Check For Missingness

Code
library(ggplot2)

sfh2123_sales_AT %>%
  mutate(id = row_number()) %>%
  tidyr::gather(-id, key = "key", value = "val") %>%
  mutate(isna = is.na(val)) %>%
  ggplot(aes(key, id, fill = isna)) +
    geom_raster(alpha=0.8) +
    scale_fill_manual(name = "",
        values = c('steelblue', 'tomato3'),
        labels = c("Present", "Missing")) +
    labs(x = "Variable",
           y = "Row Number", title = "Missing Values for Housing Sales") +
    coord_flip()

It seems like we have quite a few measures that are either entirely missing or have quite a few missing values. This is okay because we won’t be using all of our variables in order to reduce the complexity and increase the interpretability of our model.

Check For Correlation

Code
library(corrr)

sfh2123_sales_AT %>%
  select(c(sale_price, certified_tot, year_built, building_sqft, land_sqft, num_bedrooms, num_rooms, num_full_baths, num_half_baths, num_fireplaces, cmap_walkability_no_transit_score, cmap_walkability_total_score)) %>%
  select(where(is.numeric)) %>%
  select(where(function(x) sum(!is.na(x)) != 0)) %>%
  select(where(function(x) var(x, na.rm = TRUE) != 0)) %>% 
  correlate(method = "spearman") %>%
  autoplot()

There seems to be a high level of correlation between many of the housing characteristics. Perhaps using a model that takes in account multicollinearity would be a good idea.

Investigating Our Variables

Code
library(scales)

sfh2123_sales_AT %>%
  ggplot(aes(x = year_built, y = sale_price)) +
    geom_point(size = 0.1) +
    geom_smooth(method = "gam", color = "springgreen4") +
    scale_y_continuous(labels = label_currency()) + 
    labs(
      title = "Single Family Home Year Built \nand Sale Price in Cook County, IL", 
      x = "Year Built", 
      y = "Sale Price"
    ) +
    theme(plot.title = element_text(hjust = 0.5))

More recently built houses seem to sell for more

Code
sfh2123_sales_AT %>%
  ggplot(aes(x = building_sqft, y = sale_price)) +
    geom_point(size = 0.1) +
    geom_smooth(method = "gam", color = "springgreen4") +
    scale_y_continuous(labels = label_currency()) + 
    labs(
      title = "Single Family Home Building Square Footage \nand Sale Price in Cook County, IL", 
      x = "Building Square Footage", 
      y = "Sale Price"
    ) +
    theme(plot.title = element_text(hjust = 0.5))

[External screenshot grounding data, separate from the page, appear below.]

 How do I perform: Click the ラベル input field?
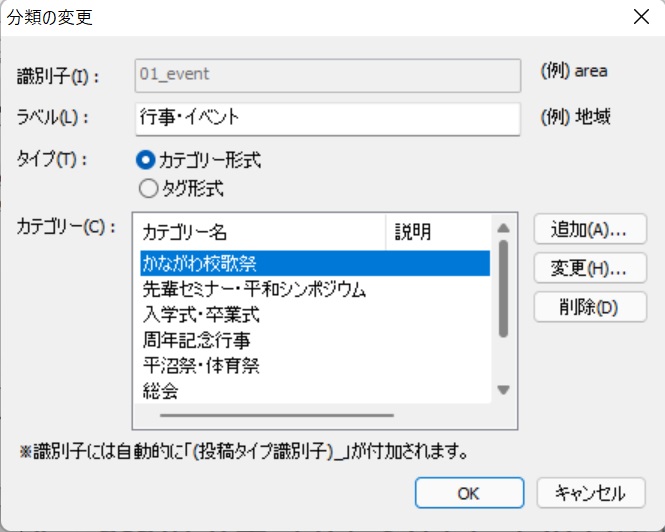point(327,117)
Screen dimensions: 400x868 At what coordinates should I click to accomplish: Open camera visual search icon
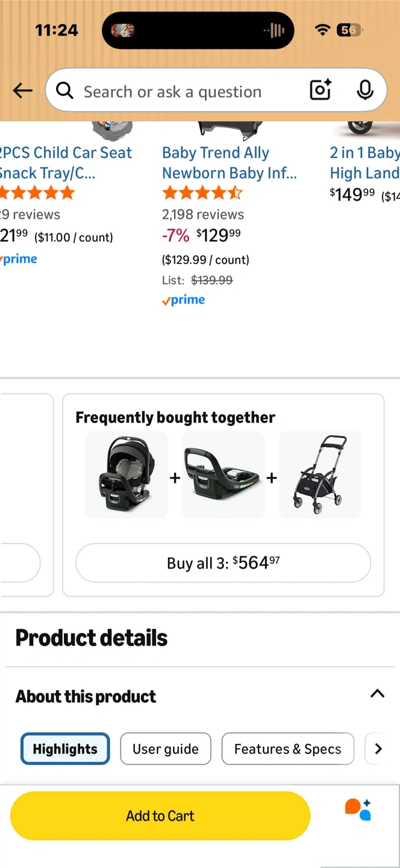click(x=320, y=90)
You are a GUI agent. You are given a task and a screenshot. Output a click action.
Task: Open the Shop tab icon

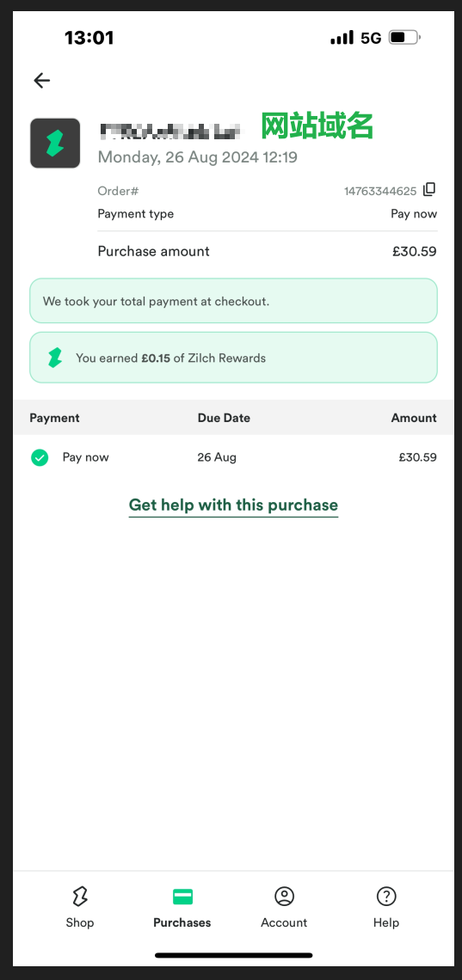pos(80,897)
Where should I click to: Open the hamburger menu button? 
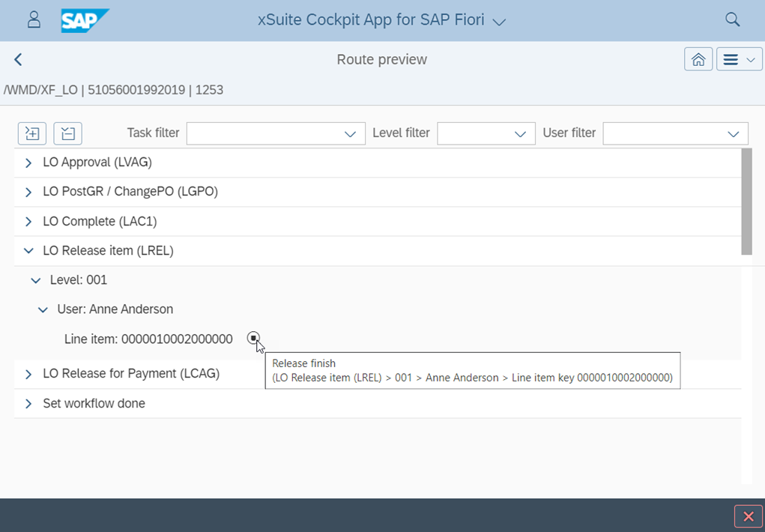pos(739,60)
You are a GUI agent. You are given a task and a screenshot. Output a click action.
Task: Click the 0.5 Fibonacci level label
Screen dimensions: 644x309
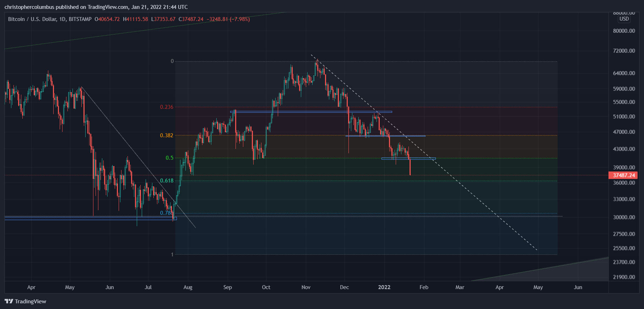click(169, 158)
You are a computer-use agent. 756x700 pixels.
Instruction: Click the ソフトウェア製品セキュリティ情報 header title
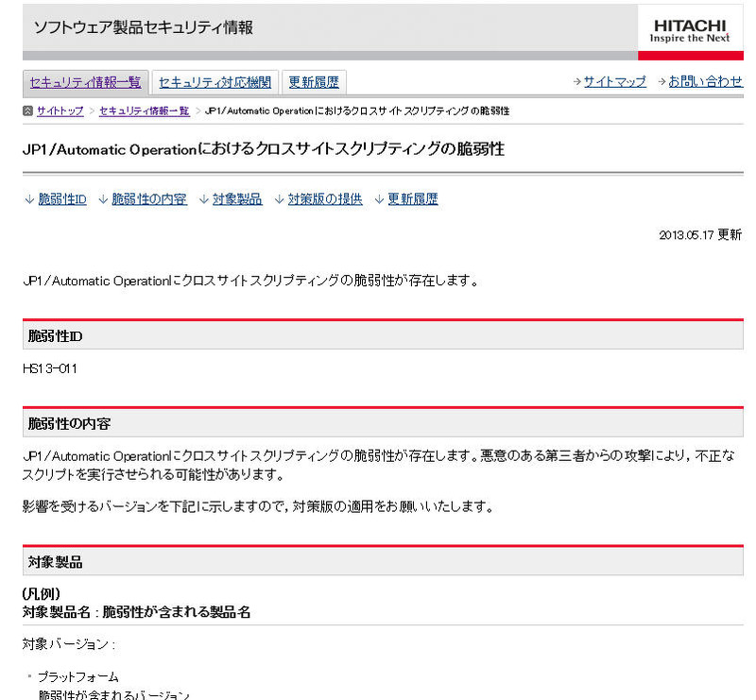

Larger building houses tend to sell for more

Code
sfh2123_sales_AT %>%
  ggplot(aes(x = land_sqft, y = sale_price)) +
    geom_point(size = 0.1) +
    geom_smooth(method = "gam", color = "springgreen4") +
    scale_y_continuous(labels = label_currency()) + 
    labs(
      title = "Single Family Home Land Square Footage \nand Sale Price in Cook County, IL", 
      x = "Land Square Footage", 
      y = "Sale Price"
    ) +
    theme(plot.title = element_text(hjust = 0.5))

The relationship here isn’t entirely clear, but it seems that more land sells for more, up until some point

Code
sfh2123_sales_AT %>%
  ggplot() +
    geom_boxplot(aes(x = num_bedrooms, y = sale_price, fill = factor(num_bedrooms))) +
    scale_x_continuous(n.breaks = 9) +
    scale_y_continuous(labels = label_currency()) +
    labs(
      title = "Single Family Home Number of Bedrooms \nand Sale Price in Cook County, IL", 
      x = "Number of Bedrooms", 
      y = "Sale Price"
    ) + 
    theme(legend.position = "none", plot.title = element_text(hjust = 0.5))

Houses with more bedrooms tend to sell for more

Code
sfh2123_sales_AT %>%
  ggplot() +
    geom_boxplot(aes(x = num_rooms, y = sale_price, fill = factor(num_rooms))) +
    geom_smooth(aes(x = num_rooms, y = sale_price), method = "gam", color = "black") +
    scale_x_continuous(n.breaks = 20) +
    scale_y_continuous(labels = label_currency()) +
    labs(
      title = "Single Family Home Number of Rooms \nand Sale Price in Cook County, IL", 
      x = "Number of Rooms", 
      y = "Sale Price"
    ) + 
    theme(legend.position = "none", plot.title = element_text(hjust = 0.5))

Houses with more rooms tend to sell for more

Code
sfh2123_sales_AT %>%
  ggplot() +
    geom_boxplot(aes(x = num_full_baths + num_half_baths * 0.5, y = sale_price, fill = factor(num_full_baths + num_half_baths * 0.5))) +
    geom_smooth(aes(x = num_full_baths + num_half_baths * 0.5, y = sale_price), method = "gam", color = "black") +
    scale_x_continuous(n.breaks = 20) +
    scale_y_continuous(labels = label_currency()) +
    labs(
      title = "Single Family Home Total Number of Baths \nand Sale Price in Cook County, IL", 
      x = "Total Number of Baths", 
      y = "Sale Price"
    ) + 
    theme(legend.position = "none", plot.title = element_text(hjust = 0.5))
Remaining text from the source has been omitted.